**TEXTO DE REFERENCIA:**
######

Reseña: The Empty Chair, de Bruce Wagner

Bruce Wagner, The Empty Chair (Nueva York: Penguin, 2013). 285 páginas.

The Empty Chair, de Bruce Wagner, cita la primera estrofa de un soneto de César Vallejo, que en el original en castellano dice:

Me moriré en París con aguacero,
un día del cual tengo ya el recuerdo.
Me moriré en París —y no me corro—
tal vez un jueves, como es hoy, de otoño.

The Empty Chair, la silla vacía, es un libro que trata de dos muertes separadas en el tiempo y el espacio, pero los dos relatos que lo componen también versan de la búsqueda de la espiritualidad y la aspiración que casi todos los seres humanos tenemos de alcanzar una especie de logro que dé sentido a la vida vivida.

######

**DATOS SIN PROCESAR:**
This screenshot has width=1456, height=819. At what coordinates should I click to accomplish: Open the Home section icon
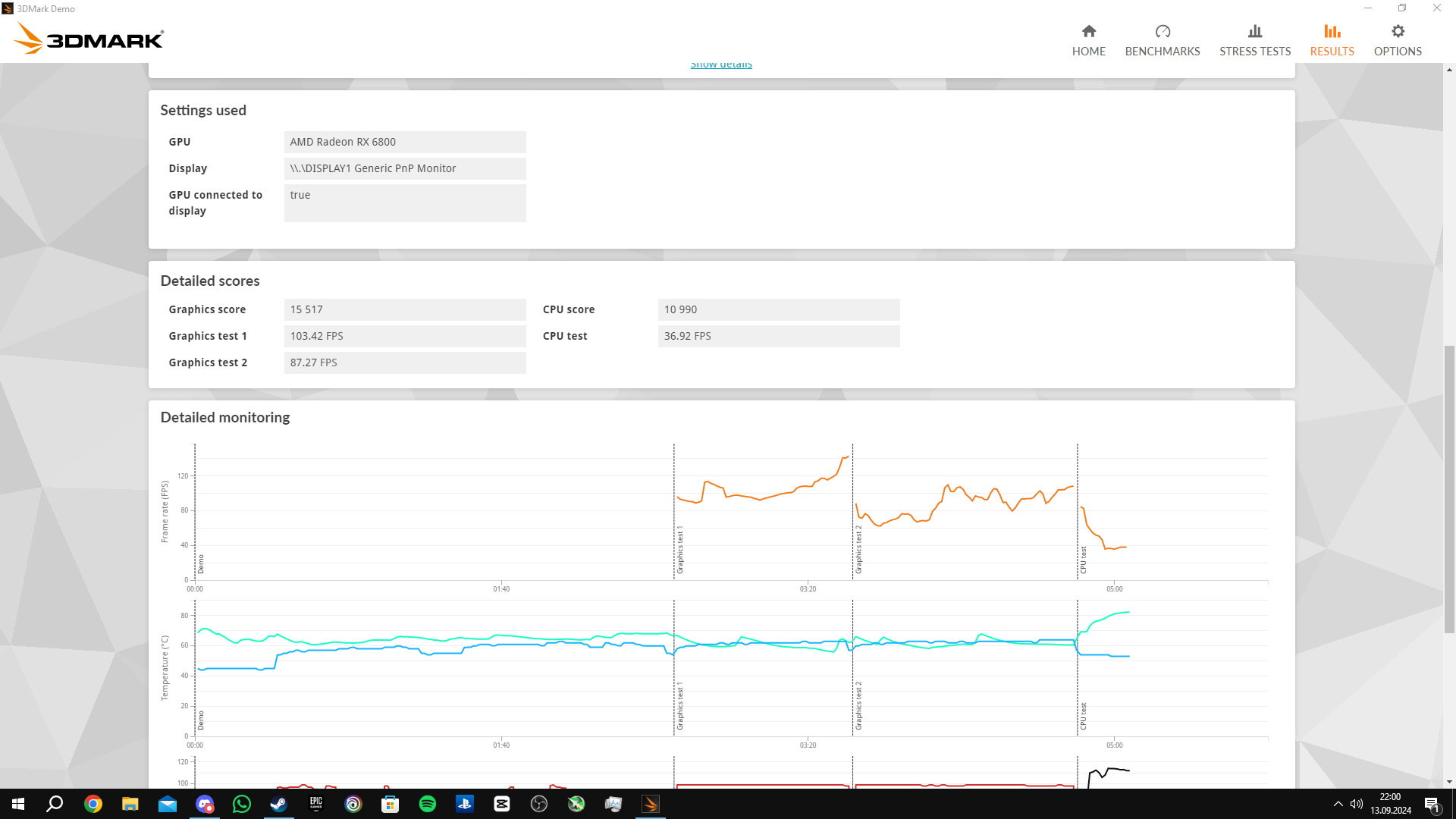(x=1088, y=31)
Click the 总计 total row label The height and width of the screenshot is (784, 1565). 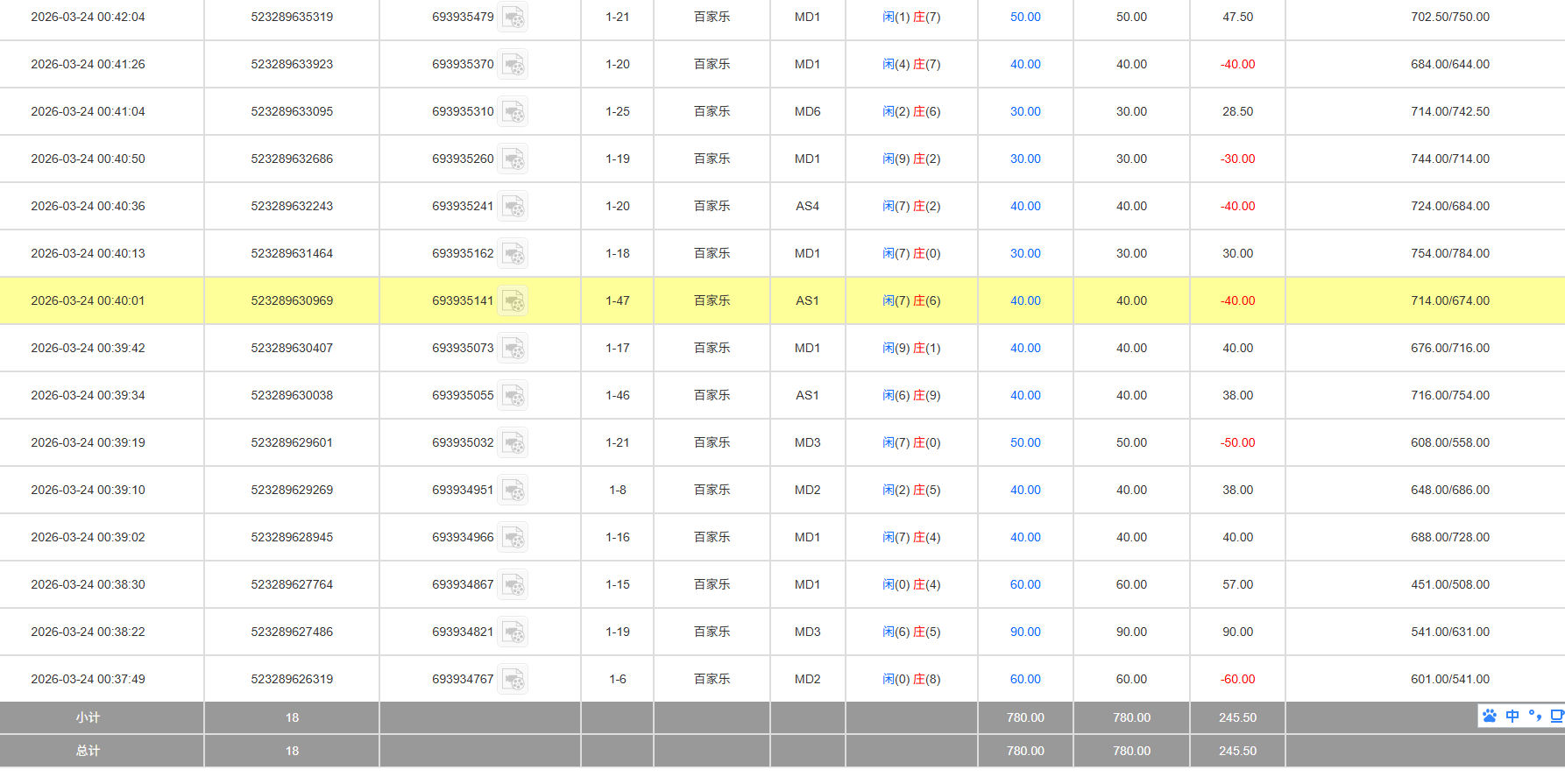[x=88, y=752]
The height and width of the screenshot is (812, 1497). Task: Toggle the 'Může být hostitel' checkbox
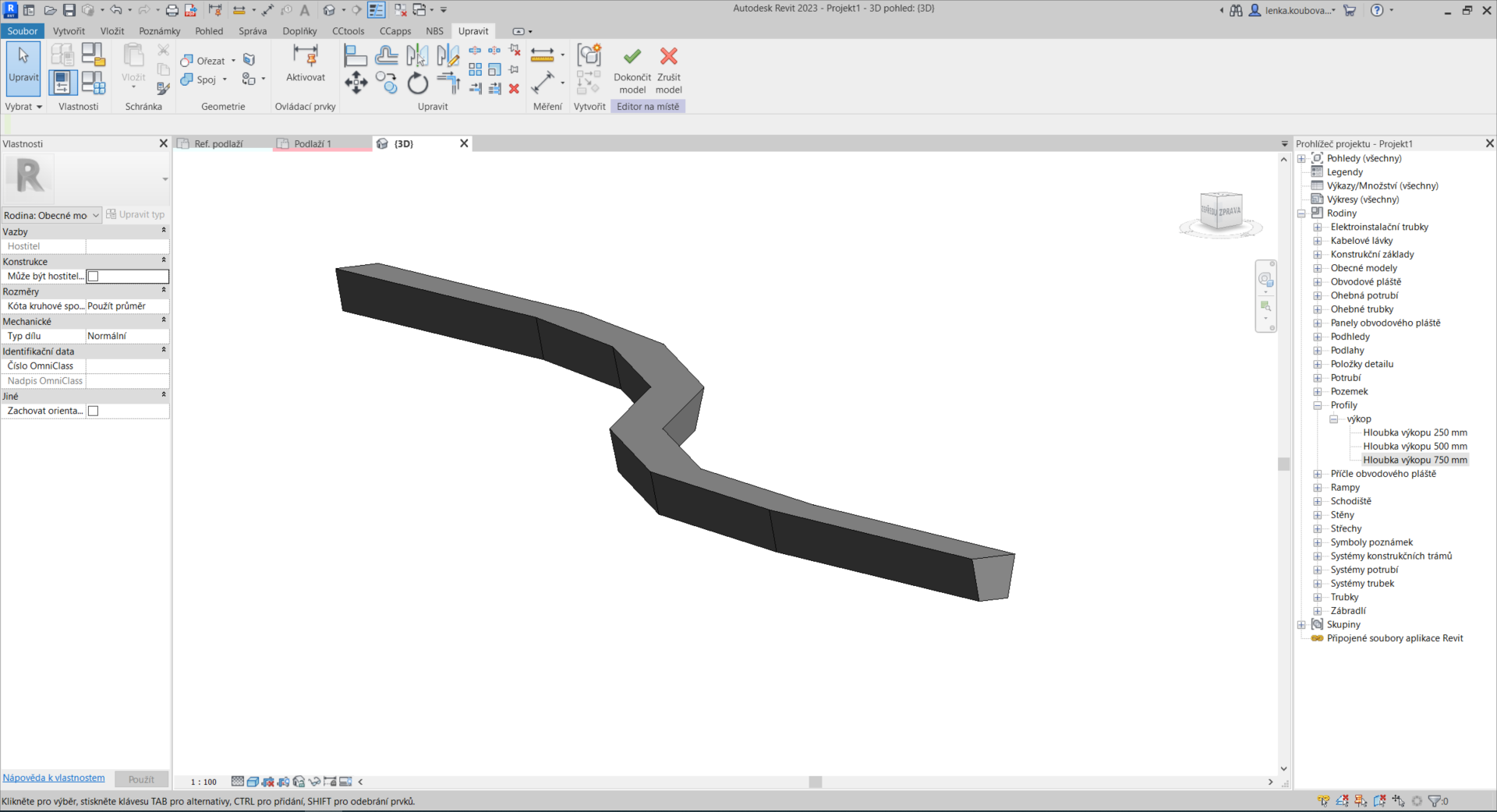tap(94, 276)
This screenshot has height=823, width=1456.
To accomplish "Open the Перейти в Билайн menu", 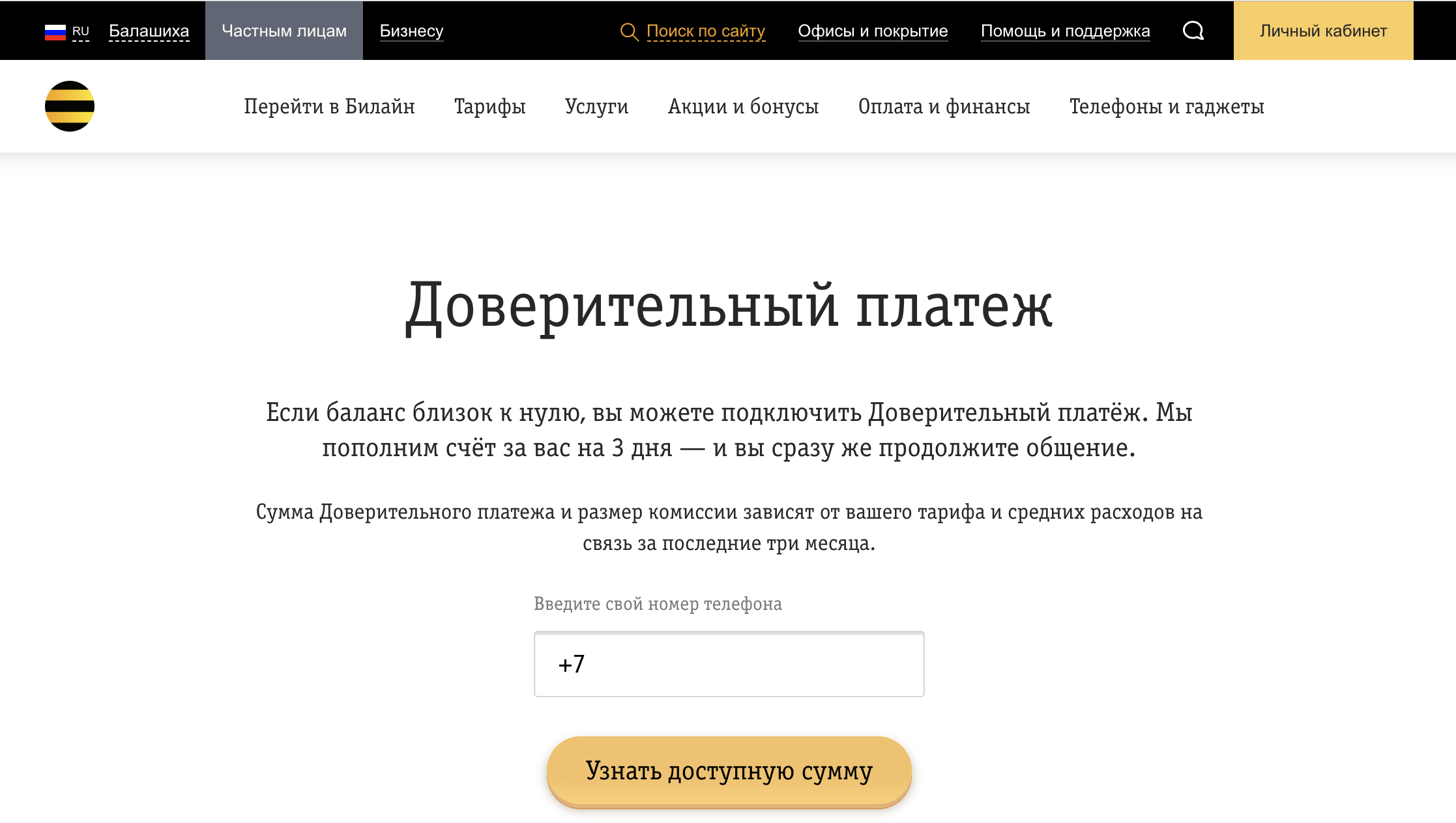I will [x=329, y=106].
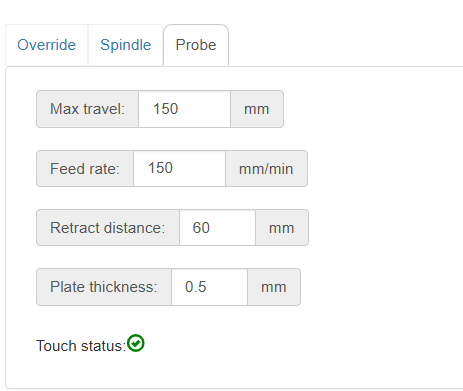Click the green Touch status check icon

136,343
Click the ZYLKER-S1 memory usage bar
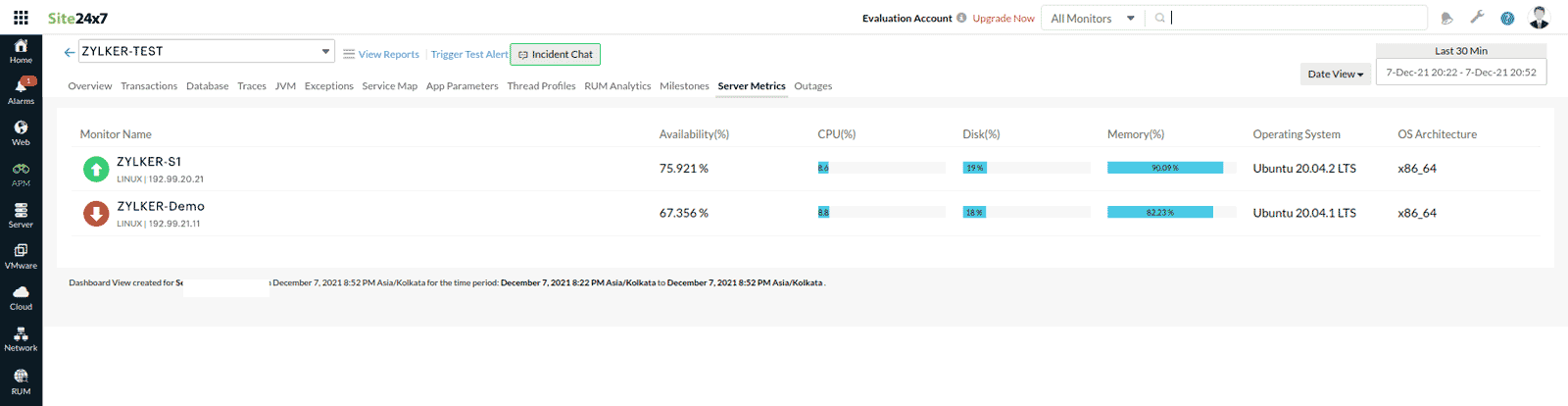Image resolution: width=1568 pixels, height=406 pixels. [1164, 168]
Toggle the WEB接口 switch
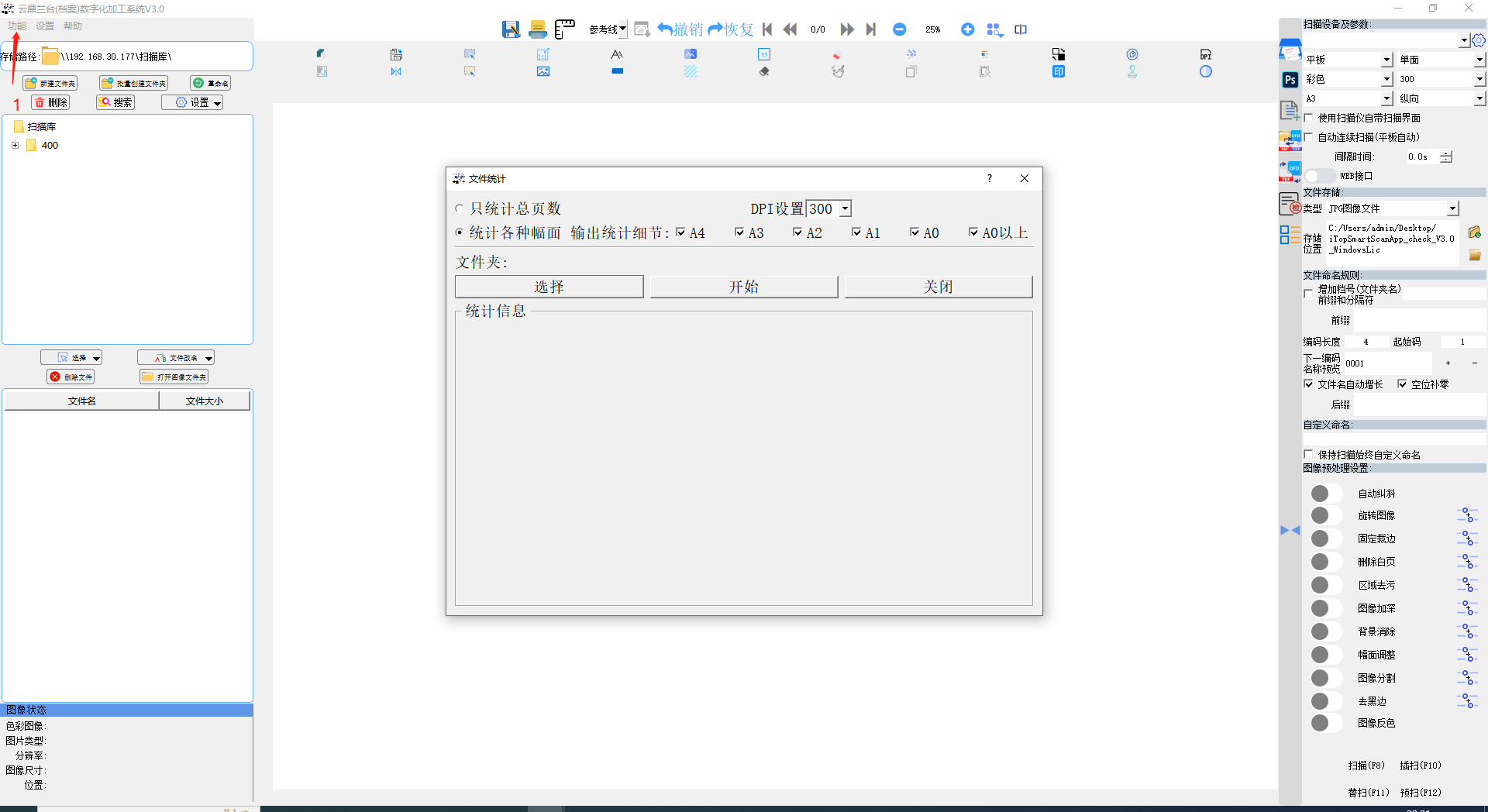The image size is (1488, 812). [x=1319, y=176]
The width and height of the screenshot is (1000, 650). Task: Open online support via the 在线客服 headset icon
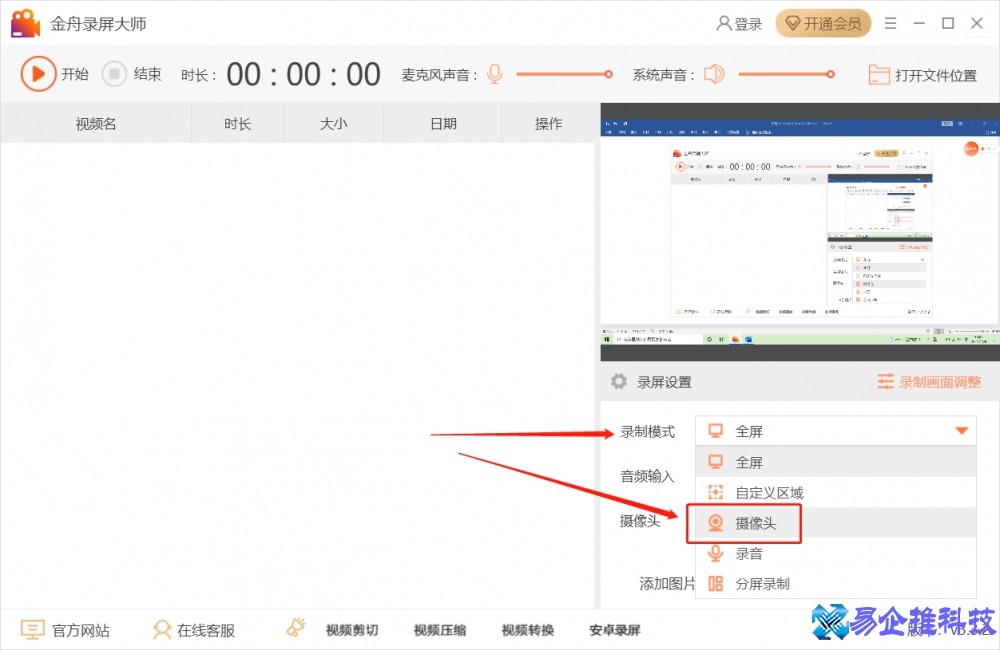[161, 630]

######

**TAREAS PROPUESTAS:**
a) Responde estas preguntas a partir de la reseña de The Empty Chair:
(i) ¿Qué editorial publicó el libro y en qué año?
(ii) ¿De qué poeta es el soneto que cita el libro?
(iii) ¿Cuántos relatos componen el libro?
b) Resume en dos oraciones la reseña de The Empty Chair.
c) Retoma la reseña de The Empty Chair a partir de su última oración.

**RESPUESTAS:**
a)
(i) Penguin, en 2013.
(ii) De César Vallejo.
(iii) Dos.

b) The Empty Chair, de Bruce Wagner, publicado por Penguin en 2013, cita la primera estrofa de un soneto de César Vallejo. El libro trata de dos muertes separadas en el tiempo y el espacio, y sus dos relatos también versan sobre la búsqueda de la espiritualidad y la aspiración humana a un logro que dé sentido a la vida.

c)
Un libro inusual en cuanto a su estructura, The Empty Chair se compone en realidad de dos nouvelles. Por motivos que no debo mencionar en una reseña, Wagner decide anteponer el relato más reciente de los dos. En el prefacio, Wagner se ficcionaliza como oyente de historias: “Me he pasado una gran parte de los últimos quince años viajando por el país, escuchando a la gente contar sus historias.” (p. 1). Esos relatos, ofrecidos “de forma voluntaria y sin compensación” los transcribe y edita mínimamente un Bruce ficticio, al que los dos narradores (Charley en ‘First Guru’ y Queenie en ‘Second Guru’) se dirigen con toda naturalidad mientras le cuentan sus historias. El efecto es, naturalmente, bastante acertado.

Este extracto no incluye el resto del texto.